Chris Ross edited this page Dec 9, 2022 · 6 revisions

Background

Katana layers the OWIN abstraction on top of the System.Web object model. For instance the OWIN key owin.ResponseHeaders returns a wrapper around the HttpContext.Response.Headers collection. This works for most headers, but it does not work for the set-cookie header in some scenarios.

Problem

In OWIN, the response headers collection is the primary storage location for response cookies. System.Web however stores response cookies in a separate HttpContext.Response.Cookies collection and then writes them out to the Response.Headers collection just before sending the response. This can cause a conflict if OWIN if both approaches are used on the same request, as the Response.Cookies collection will overwrite any cookies set via the OWIN response headers. See https://web.archive.org/web/20170912171644/https://katanaproject.codeplex.com/workitem/197 for additional details.

Common Causes

In Katana it's common to write cookies out using the CookieAuthenticationMiddlware or the OwinResponse.Cookies API. In System.Web the SessionStateModule will set a response cookie if the user session is created on that request.

No cure-all

Unfortunately there is no general purpose solution to the problem. The set-cookie header from OWIN cannot be reliably re-parsed and redirected through System.Web's Response.Cookies collection. Nor can the OWIN components write directly to System.Web's Response.Cookies collection by default as this would compromise their platform independence. There are some scenario specific workarounds that can be used at the application level.

Workarounds

Workarounds fall into two categories. One is to re-configure System.Web so it avoids using the Response.Cookies collection and overwriting the OWIN cookies. The other approach is to re-configure the affected OWIN components so they write cookies directly to System.Web's Response.Cookies collection.

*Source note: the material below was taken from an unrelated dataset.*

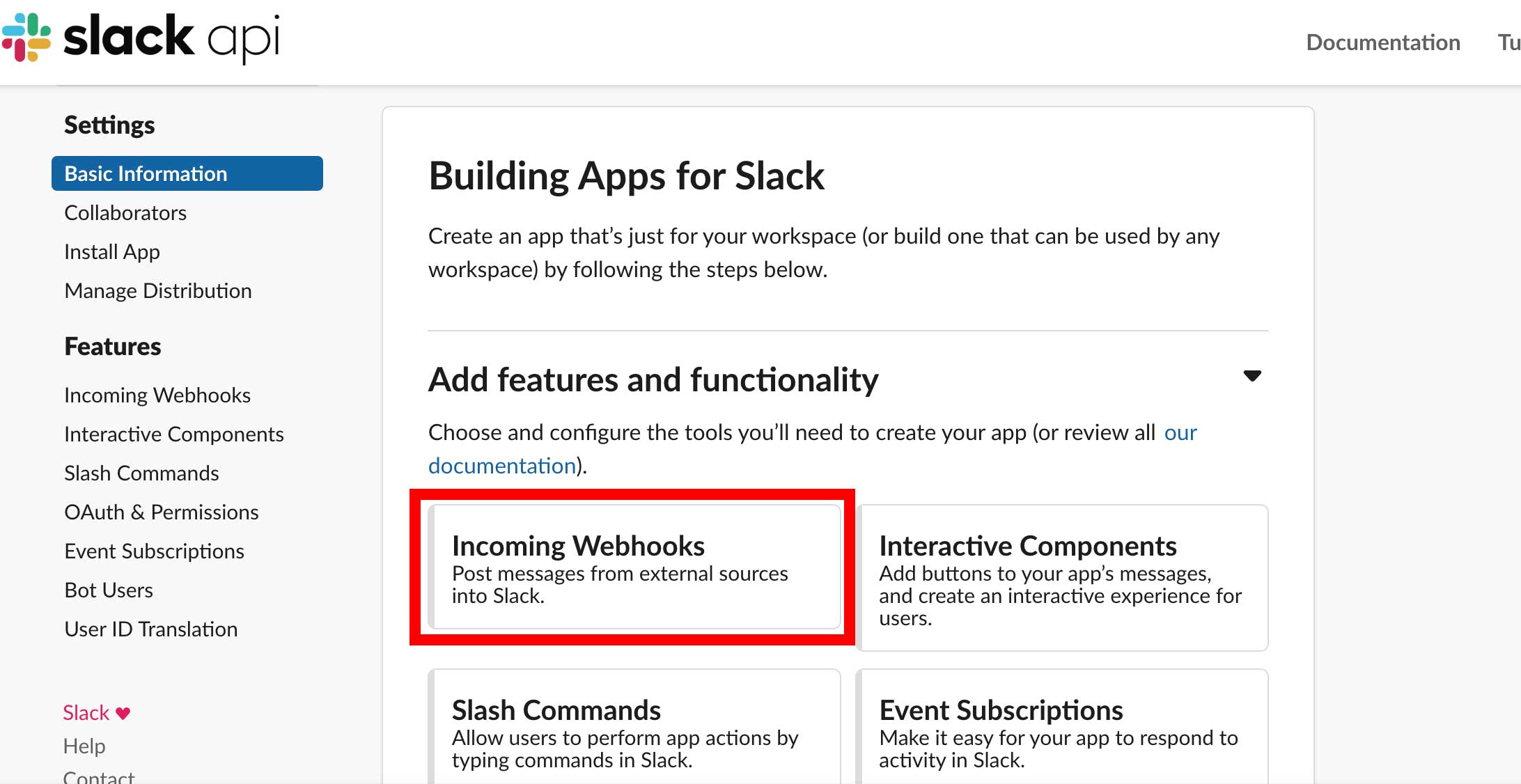1521x784 pixels.
Task: Open Incoming Webhooks in Features sidebar
Action: pos(157,395)
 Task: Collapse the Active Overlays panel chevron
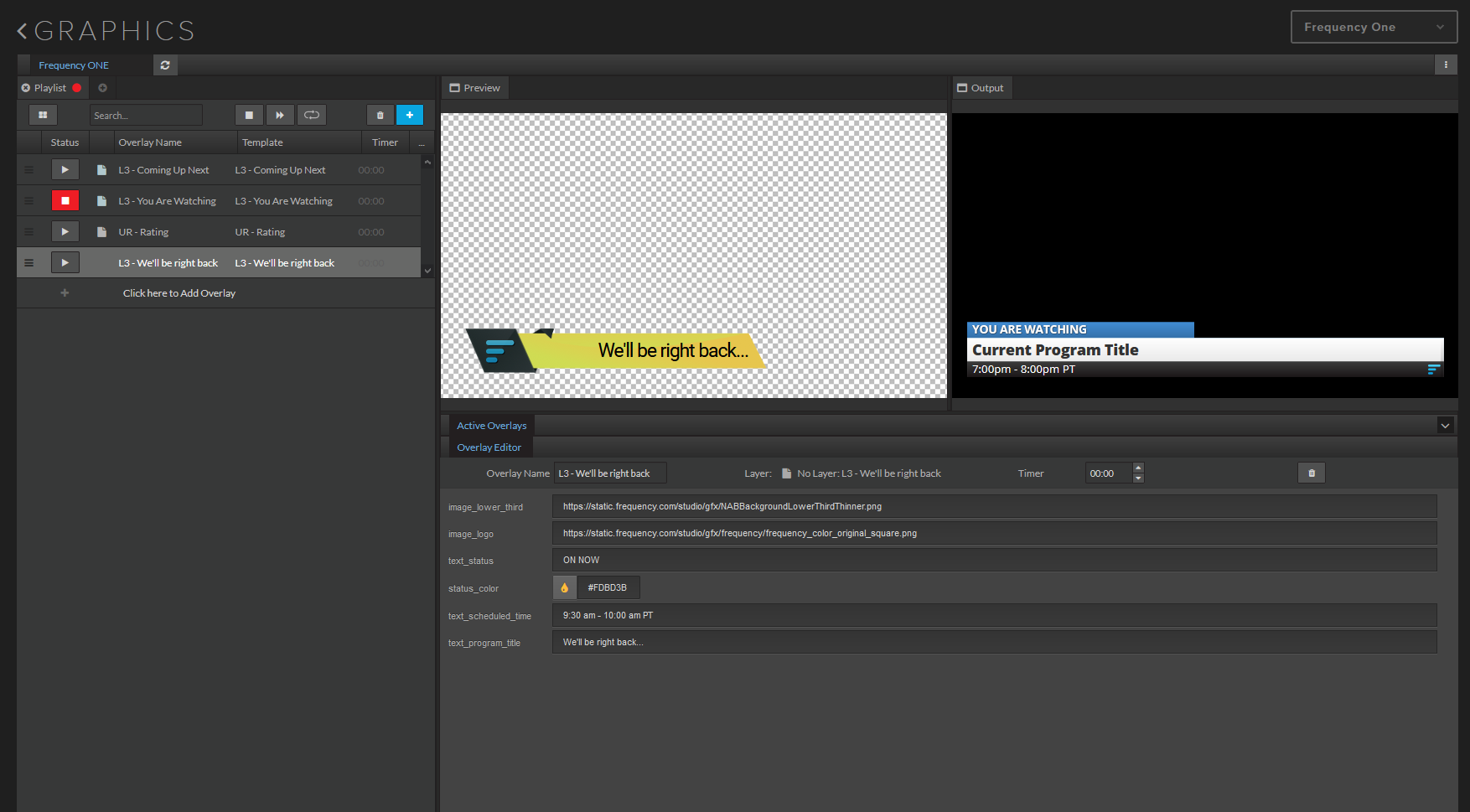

  • Ensure session is established prior to authentication: The conflict between System.Web and Katana cookies is per request, so it may be possible for the application to establish the session on some request prior to the authentication flow. This should be easy to do when the user first arrives, but it may be harder to guarantee later when the session or auth cookies expire and/or need to be refreshed.
  • Disable the SessionStateModule - If the application is not relying on session information, but the session module is still setting a cookie that causes the above conflict, then you may consider disabling the session state module.
  • Reconfigure the CookieAuthenticationMiddleware to write directly to System.Web's cookie collection. You may also need to do this for other components that write cookies such as OpenIdConnectAuthenticationOptions.CookieManager.
            app.UseCookieAuthentication(new CookieAuthenticationOptions
            {
                // ...
                CookieManager = new SystemWebCookieManager()
            });

The Future

This issue has already been addressed in the next version of Katana (ASP.NET Core) where the storage of response cookies has been standardized to always store them in the response header collection.